Dominasi Maulana Hasanudin sangat terasa dalam penyebaran Islam di Banten, sebab beliau merupakan seorang sultan pertama yang berhasil menjadi penguasa di ruang kerajaan Banten.

Beliau juga dianugerahi gelar Pangeran Sabakingking atau Seda Kikin yang diberikan oleh kakeknya sendiri, yaitu Prabu Surasowan yang pada saat itu menjabat sebagai Bupati Banten.

Setelah Prabu Surasowan wafat, roda pemerintahaan Banten diwariskan kepada anaknya sendiri, yaitu Arya Surajaya atau Prabu Pucuk Umun yang pada saat itu menganut agama Hindu.

Pada pemerintahan Arya Surajaya, Syaikh Syarif Hidayatullah mendapat panggilan dari pemerintah Bupati Cirebon karena Pangeran Cakrabuana wafat.

Beliau kembali ke tanah Cirebon dan langsung diangkat sebagai Bupati Cirebon sekaligus menjadi Susuhanan Jati.

Seperti dikutip Kabar Banten dari kanal YouTube Menara Pembelajar, berikut sejarah Kerajaan Banten.

Pada awal abad ke-16, daerah Pajajaran yang beragama Hindu, memiliki pusat kerajaan yang berlokasi di Pakuan atau sekarang bernama Bogor.

Kerajaan Pajajaran memiliki bandar-bandar penting seperti Banten, Sunda Kelapa, atau Jakarta dan Cirebon.

Kerajaan Pajajaran telah mengadakan kerjasama dengan Portugis. Oleh karena itu Portugis diizinkan mendirikan kantor dagang dan benteng pertahanan di Sunda Kelapa. Untuk membendung pengaruh Portugis di Pajajaran, Sultan Trenggono dari Demak memerintahkan Fatahillah selaku panglima perang Demak, untuk menaklukkan bandar-bandar.

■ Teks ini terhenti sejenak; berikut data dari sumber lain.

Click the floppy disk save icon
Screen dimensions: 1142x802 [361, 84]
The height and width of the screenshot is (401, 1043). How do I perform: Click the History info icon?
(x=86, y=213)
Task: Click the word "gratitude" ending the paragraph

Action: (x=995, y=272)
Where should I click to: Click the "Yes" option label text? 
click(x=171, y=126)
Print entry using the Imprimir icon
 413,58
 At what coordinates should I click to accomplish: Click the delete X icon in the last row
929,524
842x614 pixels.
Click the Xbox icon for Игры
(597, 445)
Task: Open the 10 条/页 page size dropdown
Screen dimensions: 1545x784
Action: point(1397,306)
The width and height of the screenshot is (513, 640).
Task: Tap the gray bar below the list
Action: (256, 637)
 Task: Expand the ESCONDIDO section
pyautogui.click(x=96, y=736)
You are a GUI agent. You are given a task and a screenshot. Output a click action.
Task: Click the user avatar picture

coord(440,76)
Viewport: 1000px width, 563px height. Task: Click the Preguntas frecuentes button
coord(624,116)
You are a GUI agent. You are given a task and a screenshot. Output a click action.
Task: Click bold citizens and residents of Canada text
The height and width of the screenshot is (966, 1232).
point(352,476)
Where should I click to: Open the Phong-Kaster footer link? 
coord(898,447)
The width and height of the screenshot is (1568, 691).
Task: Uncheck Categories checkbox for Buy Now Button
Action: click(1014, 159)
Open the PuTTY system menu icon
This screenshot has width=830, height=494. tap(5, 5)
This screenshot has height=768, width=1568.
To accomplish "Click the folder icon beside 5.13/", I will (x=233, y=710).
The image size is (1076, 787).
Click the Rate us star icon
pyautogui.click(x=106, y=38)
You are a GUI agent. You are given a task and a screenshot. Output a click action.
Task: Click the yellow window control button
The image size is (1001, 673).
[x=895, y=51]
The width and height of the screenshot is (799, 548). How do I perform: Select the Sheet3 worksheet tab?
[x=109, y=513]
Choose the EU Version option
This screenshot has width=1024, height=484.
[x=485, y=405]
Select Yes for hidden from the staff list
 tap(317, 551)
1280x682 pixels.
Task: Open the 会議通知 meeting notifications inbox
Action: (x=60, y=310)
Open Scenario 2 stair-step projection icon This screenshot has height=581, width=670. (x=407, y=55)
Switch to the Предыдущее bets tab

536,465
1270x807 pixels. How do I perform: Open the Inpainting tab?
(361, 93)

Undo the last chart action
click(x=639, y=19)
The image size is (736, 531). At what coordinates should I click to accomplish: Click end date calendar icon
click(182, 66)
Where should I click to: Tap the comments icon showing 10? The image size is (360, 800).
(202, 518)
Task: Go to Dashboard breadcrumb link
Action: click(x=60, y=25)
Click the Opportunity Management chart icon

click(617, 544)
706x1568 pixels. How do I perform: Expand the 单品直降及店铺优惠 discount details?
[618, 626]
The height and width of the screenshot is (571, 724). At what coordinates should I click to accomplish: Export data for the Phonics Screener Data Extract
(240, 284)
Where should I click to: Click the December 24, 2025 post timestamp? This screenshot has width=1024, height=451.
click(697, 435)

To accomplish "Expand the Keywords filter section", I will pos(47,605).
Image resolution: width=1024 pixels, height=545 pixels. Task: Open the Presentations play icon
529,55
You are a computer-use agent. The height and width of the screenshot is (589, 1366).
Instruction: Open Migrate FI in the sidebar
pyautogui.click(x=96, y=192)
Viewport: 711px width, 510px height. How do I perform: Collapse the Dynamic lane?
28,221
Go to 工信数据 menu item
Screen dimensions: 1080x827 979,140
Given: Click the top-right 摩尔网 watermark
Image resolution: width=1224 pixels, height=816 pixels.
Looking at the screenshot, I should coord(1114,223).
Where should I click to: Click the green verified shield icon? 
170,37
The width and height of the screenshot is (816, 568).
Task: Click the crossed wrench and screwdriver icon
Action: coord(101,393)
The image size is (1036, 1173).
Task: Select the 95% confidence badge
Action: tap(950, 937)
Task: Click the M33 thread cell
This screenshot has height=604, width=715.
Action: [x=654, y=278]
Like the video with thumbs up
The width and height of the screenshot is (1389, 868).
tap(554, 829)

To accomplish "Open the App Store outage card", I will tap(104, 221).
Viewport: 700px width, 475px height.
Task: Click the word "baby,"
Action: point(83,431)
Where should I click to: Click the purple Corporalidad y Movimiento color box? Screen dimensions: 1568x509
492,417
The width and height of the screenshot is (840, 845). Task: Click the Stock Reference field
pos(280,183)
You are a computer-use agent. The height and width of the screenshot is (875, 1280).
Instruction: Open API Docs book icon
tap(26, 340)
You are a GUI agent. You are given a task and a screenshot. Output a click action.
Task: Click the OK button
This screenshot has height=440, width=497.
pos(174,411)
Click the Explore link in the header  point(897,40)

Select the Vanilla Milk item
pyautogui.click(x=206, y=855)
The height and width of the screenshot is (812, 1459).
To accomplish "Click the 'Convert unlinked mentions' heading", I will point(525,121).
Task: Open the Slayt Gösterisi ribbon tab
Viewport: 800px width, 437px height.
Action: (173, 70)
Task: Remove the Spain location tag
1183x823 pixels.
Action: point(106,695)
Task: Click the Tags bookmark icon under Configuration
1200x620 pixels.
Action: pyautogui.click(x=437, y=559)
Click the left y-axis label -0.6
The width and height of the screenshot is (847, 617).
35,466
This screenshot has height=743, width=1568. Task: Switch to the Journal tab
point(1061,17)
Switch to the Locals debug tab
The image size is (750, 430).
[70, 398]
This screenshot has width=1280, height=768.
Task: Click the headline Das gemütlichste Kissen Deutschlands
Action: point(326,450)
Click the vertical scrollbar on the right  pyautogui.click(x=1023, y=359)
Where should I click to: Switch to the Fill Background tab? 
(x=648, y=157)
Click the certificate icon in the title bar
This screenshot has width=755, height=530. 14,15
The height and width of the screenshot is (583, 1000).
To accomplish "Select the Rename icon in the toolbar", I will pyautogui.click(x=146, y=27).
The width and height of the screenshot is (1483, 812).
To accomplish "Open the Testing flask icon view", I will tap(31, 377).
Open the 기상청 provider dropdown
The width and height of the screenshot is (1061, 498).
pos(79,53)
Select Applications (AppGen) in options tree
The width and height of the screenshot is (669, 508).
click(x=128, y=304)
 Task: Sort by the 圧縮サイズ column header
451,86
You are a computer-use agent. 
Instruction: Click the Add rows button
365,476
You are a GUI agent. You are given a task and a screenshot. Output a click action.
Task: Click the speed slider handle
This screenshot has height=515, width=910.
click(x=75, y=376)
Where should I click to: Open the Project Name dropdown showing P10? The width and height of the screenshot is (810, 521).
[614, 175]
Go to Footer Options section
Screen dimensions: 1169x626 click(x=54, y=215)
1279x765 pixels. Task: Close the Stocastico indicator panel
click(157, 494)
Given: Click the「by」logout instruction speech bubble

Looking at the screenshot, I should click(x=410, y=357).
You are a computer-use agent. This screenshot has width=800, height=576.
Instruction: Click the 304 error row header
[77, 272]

Kemudian pada tahun 1526, armada Demak berhasil menguasai Banten, dan pasukan Fatahillah juga berhasil merebut Pelabuhan Sunda Kelapa pada tanggal 22 Juni tahun 1527.

Sejak saat itu nama Sunda Kelapa diubah menjadi Jayakarta atau Jakarta yang berarti kota kemenangan, dan tanggal itu tanggal 22 Juni kemudian dijadikan hari jadi kota Jakarta.

Dalam waktu singkat seluruh pantai utara Jawa Barat, dapat dikuasai Fatahillah.
Sehingga agama Islam lambat laun tersebar di Jawa Barat.

 

Fatahillah kemudian menjadi wali atau ulama besar dengan gelar Sunan Gunung Jati dan berkedudukan di Cirebon.

pada tahun 1552, putra Fatahillah yang bernama Hasanuddin diangkat menjadi penguasa Banten, putranya yang lain Pasareyan yang diangkat menjadi penguasa di Cirebon.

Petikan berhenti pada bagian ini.